Antiviral responses in Fgl2-deficient mice. (A and B) Similar viral titers in Fgl2-deficient (open bars) and heterozygous control (filled bars) mice. Mice were intranasally infected with 400 plaque-forming units (pfus) MHV-68. Viral titers in the lung (A) and spleen (B) were determined at the indicated times after infection. The detection limit of the plaque assay was 1 pfu per 1.2 × 10⁷ spleen cells. Data shown are representative of two independent experiments. (C-F) Similar numbers of virus-specific T cells in Fgl2-deficient (open bars) and heterozygous control (filled bars) mice.
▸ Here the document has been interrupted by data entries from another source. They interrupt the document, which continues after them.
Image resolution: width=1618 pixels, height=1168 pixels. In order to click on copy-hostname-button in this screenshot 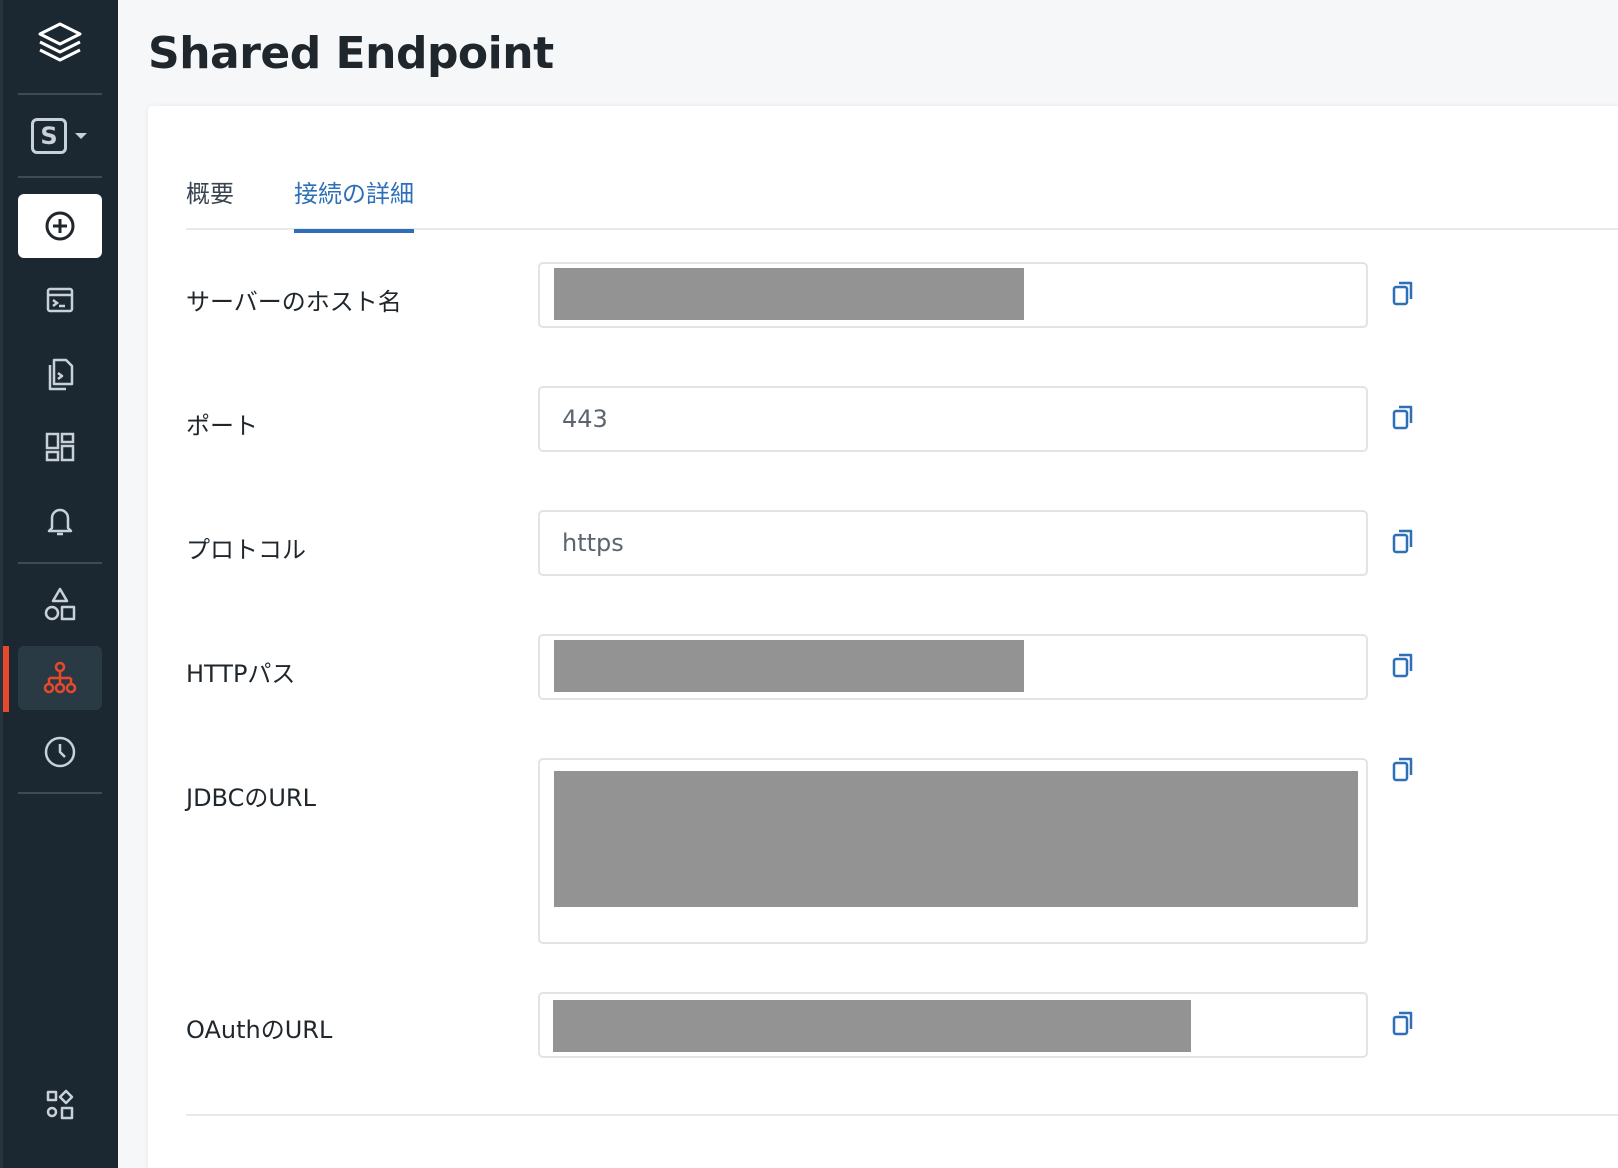, I will do `click(1403, 295)`.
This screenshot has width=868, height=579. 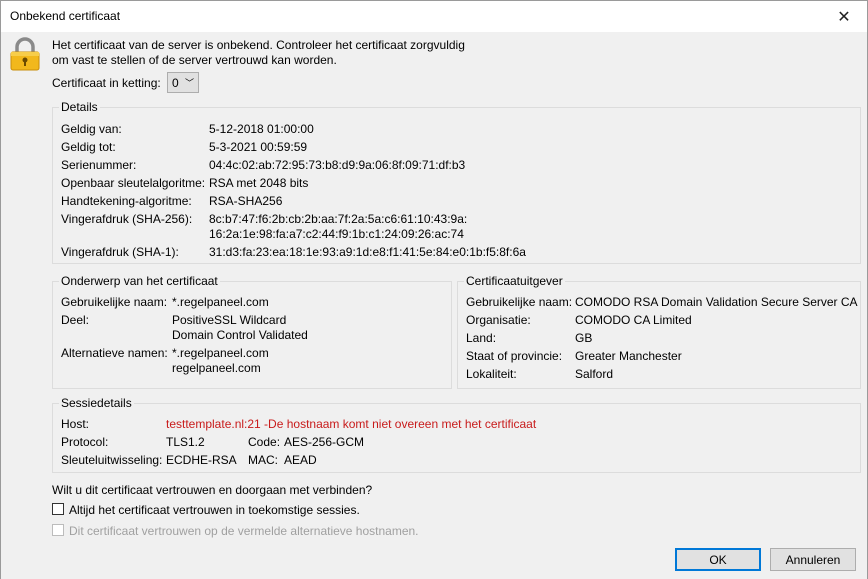 What do you see at coordinates (176, 83) in the screenshot?
I see `chain-select-value: 0` at bounding box center [176, 83].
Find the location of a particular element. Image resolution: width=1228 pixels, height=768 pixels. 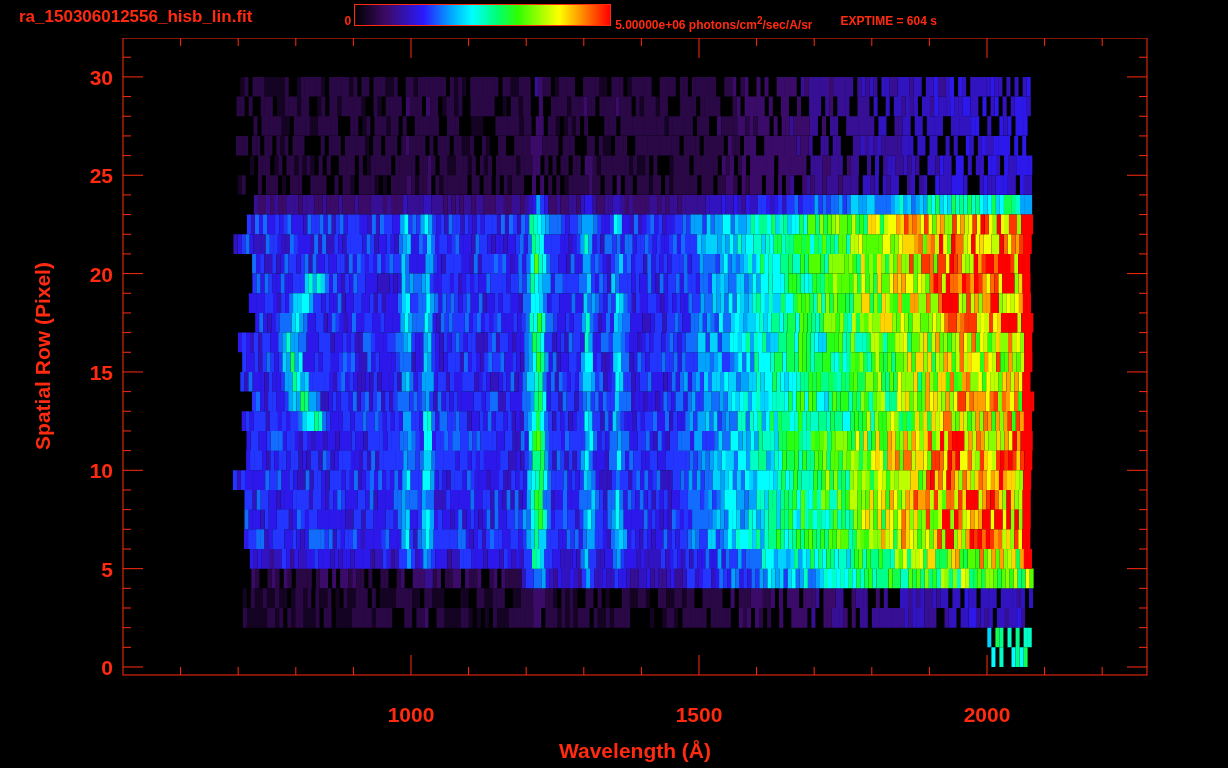

x-axis-title: Wavelength (Å) is located at coordinates (635, 750).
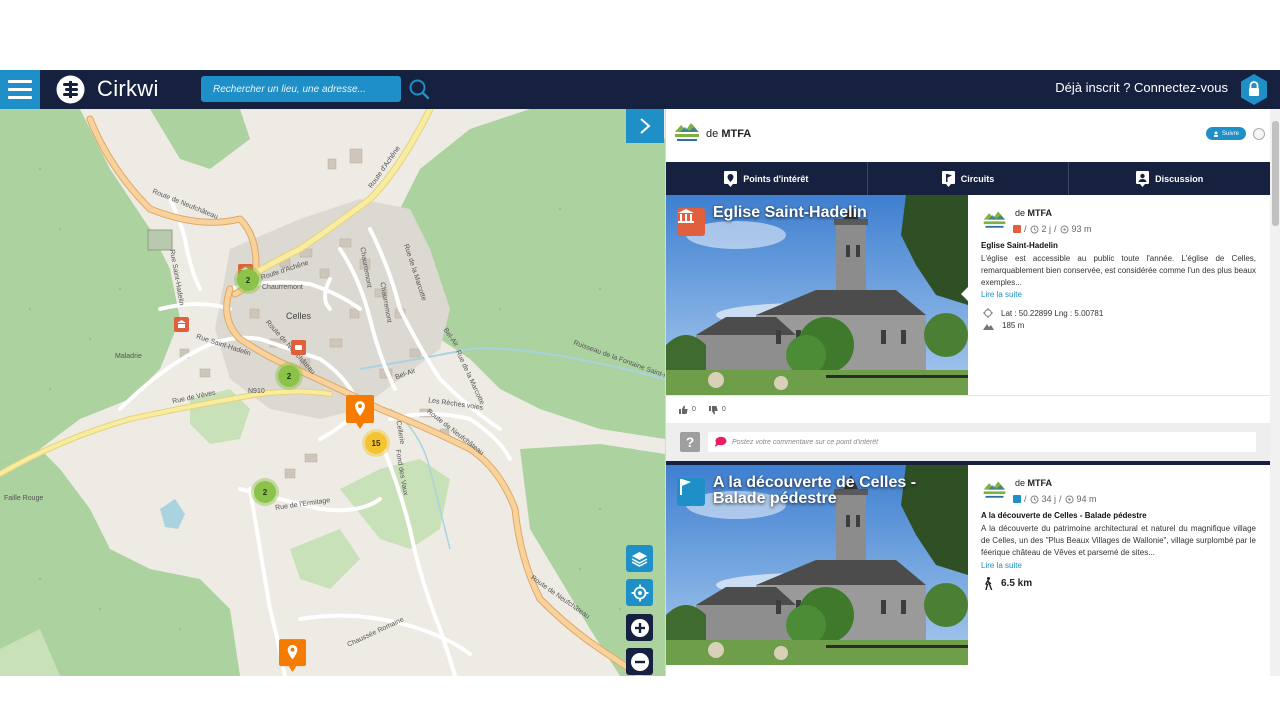 The height and width of the screenshot is (720, 1280). I want to click on scrollbar-thumb, so click(1276, 174).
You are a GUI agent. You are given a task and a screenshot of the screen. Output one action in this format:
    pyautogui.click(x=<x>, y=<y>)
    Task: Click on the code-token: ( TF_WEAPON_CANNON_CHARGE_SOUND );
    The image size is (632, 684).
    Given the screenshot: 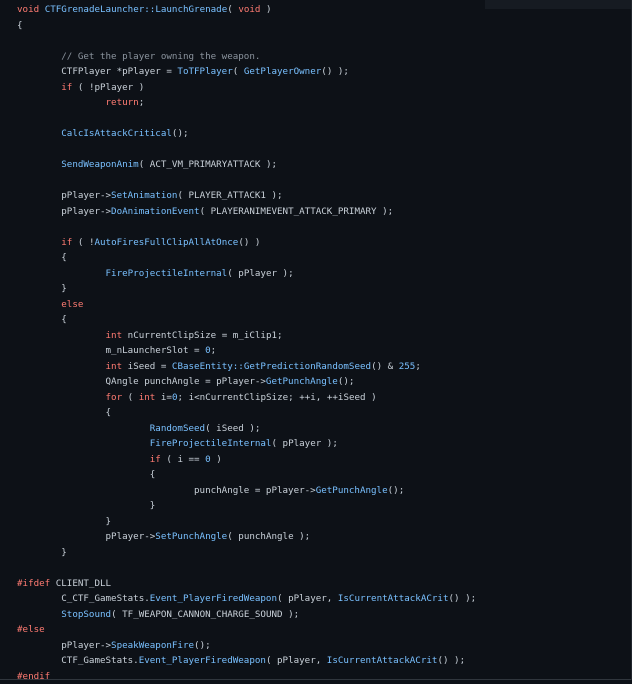 What is the action you would take?
    pyautogui.click(x=205, y=614)
    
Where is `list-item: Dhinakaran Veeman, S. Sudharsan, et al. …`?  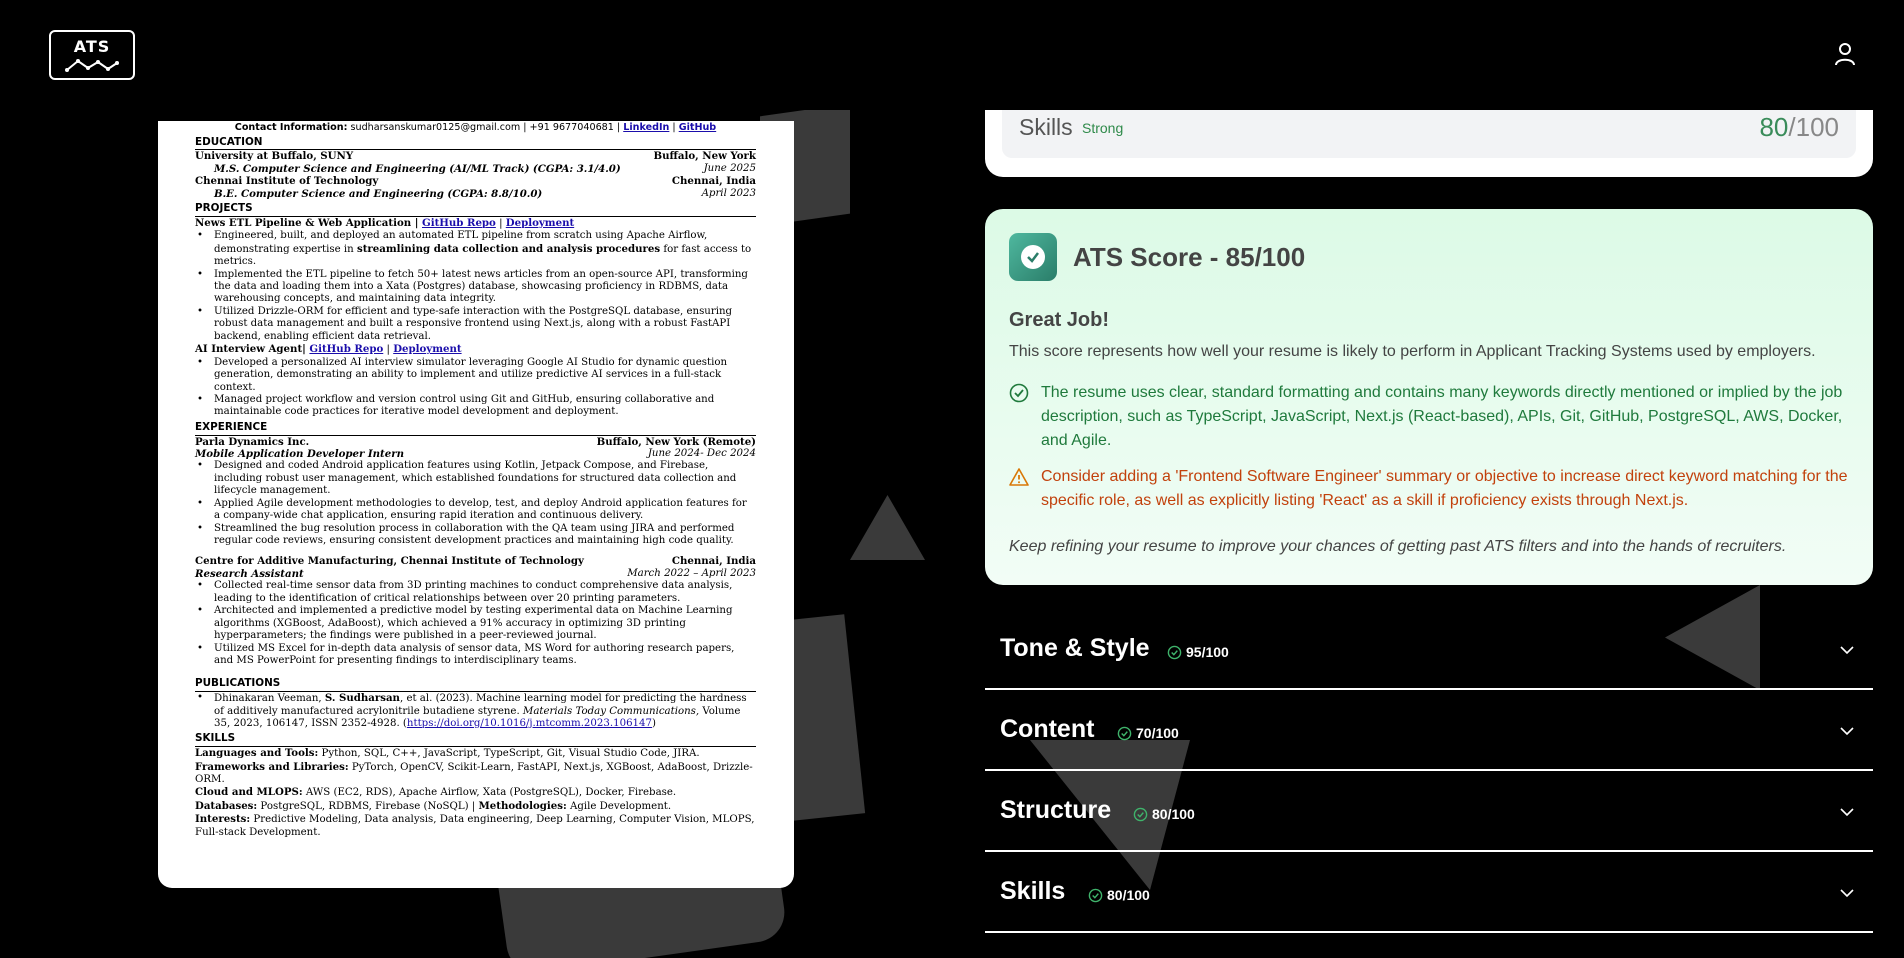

MHV-68-specific CD8⁺ T cells in lung airways (C and E) and the spleen (D and F) were quantified by flow cytometry after staining with MHC class I tetramer ORF6_487-495/D^b (C and D) or ORF61_524-531/K^b (E and F). Data depict the average and standard deviation of three mice per time point.

Fig. 7.

Expression and function of Fgl2 during graft rejection. (A) Expression of Fgl2 mRNA correlates with fibrin deposition and allograft rejection. (Upper) Heterotopic BALB/c cardiac allografts were transplanted to C57BL/6 mice. Northern blots were prepared from day 3 donor (D) BALB/c allograft hearts, native (N) C57BL/6 hearts from the allograft recipients, and control (C) nontransplanted BALB/c hearts. Blots were successively hybridized with the indicated probes. Graft recipients received no treatment (None), donor spleen cell transfusion plus IgG, or donor spleen cell transfusion plus anti-CD40 ligand mAb MR1, as indicated. Fibrin was measured semiquantitatively by immunohistochemistry. (Lower) A second Northern blot was prepared from an independent series of day 3 and day 7 graft samples. (B) Similar kinetics of graft rejection in Fgl2-deficient and heterozygous control mice. As indicated, cardiac or skin grafts were transplanted to Fgl2-deficient or control mice, and times to rejection were recorded.